Mayor urges greater protection for views of St Paul's

The London mayor has called on ministers to agree to the inclusion of further boroughs in the list of those that must undertake additional consultation on the impact of tall buildings on views of St Paul's after a row over the construction of a tower which campaigners say has 'destroyed' a protected view of the cathedral.

St Paul’s: protected view from King Henry’s Mound after construction of Stratford tower (image credit: Paula Redmond)
St Paul’s: protected view from King Henry’s Mound after construction of Stratford tower (image credit: Paula Redmond)

Photographs released by the Friends of Richmond Park group show the half-built Manhattan Loft Garden scheme, on the site of the Olympic Park, sitting directly behind the dome of St Paul’s when viewed from King Henry’s Mound in Richmond Park, nearly 15 miles away.

Speaking last week at a mayor’s question time session, Sadiq Khan said that he had asked his planning team to investigate the matter.

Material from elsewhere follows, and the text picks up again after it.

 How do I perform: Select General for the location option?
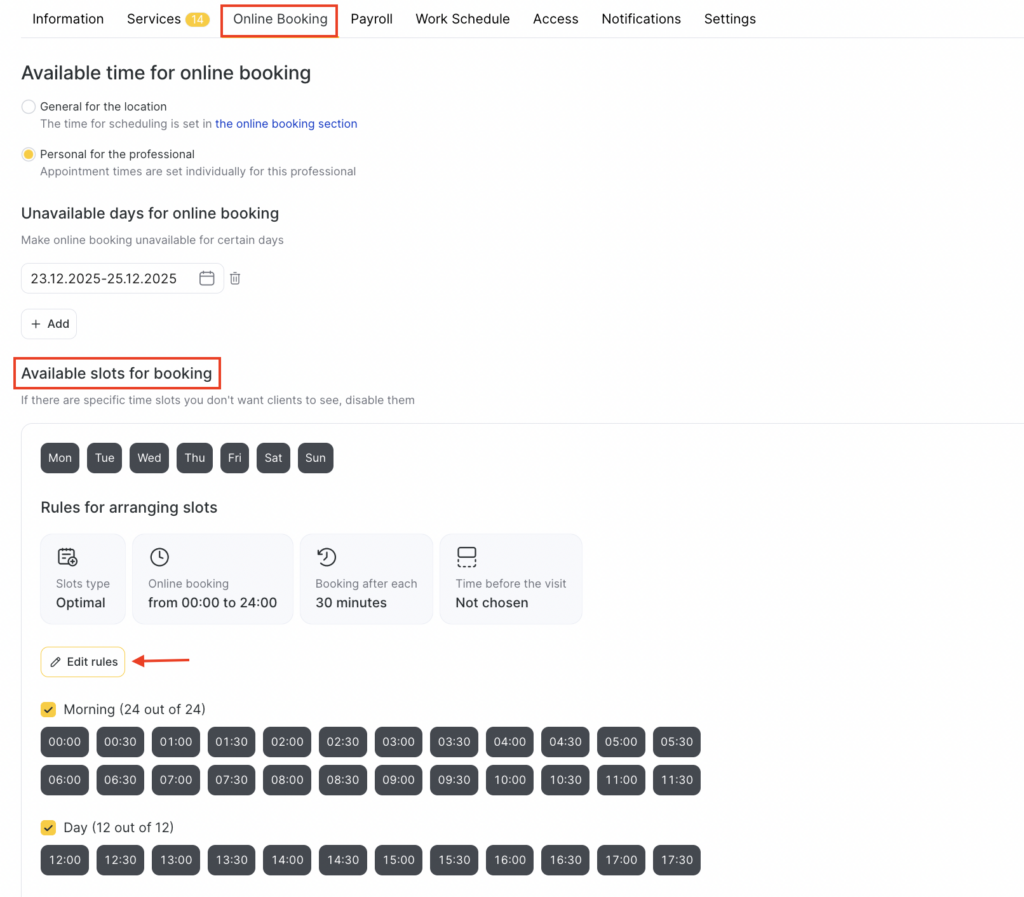(29, 107)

He told members of the London Assembly that the site of the tower - which was granted planning permission in 2011 - "does not fall within any of the areas where specific additional consultation was or is required in order to safeguard the view of St Paul’s Cathedral from this point".

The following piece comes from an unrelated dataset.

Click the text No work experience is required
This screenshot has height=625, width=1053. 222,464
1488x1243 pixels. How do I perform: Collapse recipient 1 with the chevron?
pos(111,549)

Khan said that, while the view was first identified and given planning status in 1991, and that the London View Management Framework (LVMF) had since been updated several times, "it appears no-one would have anticipated that a building so far away from Richmond and more than several kilometres behind the dome of St Paul’s might be visible in this way".

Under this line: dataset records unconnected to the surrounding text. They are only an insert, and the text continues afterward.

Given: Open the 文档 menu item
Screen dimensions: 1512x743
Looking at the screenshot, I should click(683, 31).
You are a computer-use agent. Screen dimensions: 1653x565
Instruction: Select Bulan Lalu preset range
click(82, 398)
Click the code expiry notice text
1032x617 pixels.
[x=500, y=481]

Going forward, Khan said, "consideration needs to be given to including more distant boroughs in the list that must undertake further consultation to prevent this from happening again".

But he said that this would require government agreement, unless the necessary powers were to be delegated to the mayor, "as has been sought".

Under the LVMF, it is the responsibility of the planning authority – which in this case was the Olympic Delivery Authority – to notify appropriate consultees, which in this case would have included Historic England (then English Heritage), the Royal Parks and the Dean and Chapter of St Paul’s.

However, Historic England and St Paul’s have said they were not consulted.